Thanks to human interference with its natural habitat, P australis is in trouble in its native Argentina, as indeed are redwoods in California. According to Clara Clark of Crann, “fire and drought are taking their toll; all the redwoods are threatened”.

It is, she says, entirely appropriate that a diaspora project should focus on the fact that – sometimes by choice, sometimes by necessity – trees and people have to move around the world. “We’re giving people the chance to put down roots in Ireland. Some families can’t afford to come home, but with these trees they are home,” she says. “I think that’s magical.”

Native species

“No one is ever allowed to touch anything there, unless there’s something invasive, in which case it’s taken out,” says Parsons. “But otherwise everything grows to its full length. And when it falls it’s left for insects and everything else. That’s where we were lucky enough to attract the otters.”

By dint of many years of hard work, he adds, the estate also has red squirrels and their allies, pine martens. If you want native red squirrels you have to wage an unpalatable war on the invasive greys. And if you want to have the world’s tallest trees you can’t just bung them in the ground and leave them. They’ve got to be managed, not just as saplings but as they grow. Hence that €500 sponsorship figure, which will provide a trust fund for the ongoing management of the grove.

“We’re trying to make the planting as natural as possible,” says Parsons. “I don’t want the grove to look like a forestry block, or a circle, or an avenue – and what we will be interspersing between the trees will be entirely native. It’s an area that is very strong in holly, spindle and juniper.”

We’ve arrived at the stately sequoia that claims the title of the estate’s biggest redwood. As photographs are taken of Lord Rosse with two of the grove’s first saplings, which will go into the ground when planting gets under way in spring 2017, I wonder aloud about what, exactly, constitutes a grove. “I think 3,000 trees is a lot for a grove,” his daughter, Lady Alicia Clements, offers. On the other hand the Eden Project, in Cornwall, has been hugely criticised for calling the 40 coast redwoods it planted earlier this year a forest. “A grove is dozens,” she says. “A wood is hundreds. A forest is many thousands – well, the definition of a forest is that it supports its own ecosystem.” So technically it will be somewhere between the latter two, but, as Clara Clark points out, a “redwood wood” doesn’t have quite the right ring.

On the way back to the castle I ask Parsons whether he has a particular fondness for redwoods. “I have the greatest respect for the trees that make the tallest, finest trees of all,” he says. “And I think there can be little finer than the Sequoiadendron giganteum. And also I have a fascination for what will grow longest. I just love the idea of trying to succeed with a grove here that will last for literally thousands of years.”

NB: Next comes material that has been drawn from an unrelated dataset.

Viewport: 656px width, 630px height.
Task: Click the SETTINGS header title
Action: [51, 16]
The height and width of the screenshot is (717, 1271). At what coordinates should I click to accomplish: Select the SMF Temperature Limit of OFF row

What will Ireland be like when these trees are soaring into the Offaly skies in 2,000 years’ time? Will Ireland even exist? Will Offaly? The planet may be overrun with people. Or there may be no people left. Nobody knows. Meanwhile, Lord Rosse is busy with a more mundane calculation. “Five hundred euro over two millennia,” he says. “It’s really not very much when you work it out on a per-annum basis.”

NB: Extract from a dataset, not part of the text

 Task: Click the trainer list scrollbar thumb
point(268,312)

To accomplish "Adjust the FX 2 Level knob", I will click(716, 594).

It is, in fact, 25c a year. As to whether potential sponsors can be persuaded that they’re getting a botanical bargain at Birr, well, that remains to be seen.


So how do you grow a giant redwood? Do they need special pampering? “Not really,” says Peadar Collins of the Irish Tree Centre in Cork and a director of Crann, who sourced the trees for Birr’s new grove two years ago and has been looking after them since. “They’re a fairly straightforward plant. We potted them up using slow-release fertiliser; then we potted them on a second time, to furnish good strong roots.” Daily watering and protection from marauding rabbits are about the height of it. “They grow very vigorously, and once they hit the soil in Birr they should take off.”

So the moral of the story is that you too could grow a giant redwood. But don’t. Or you’ll be fighting with your neighbours for the next 2,000 years.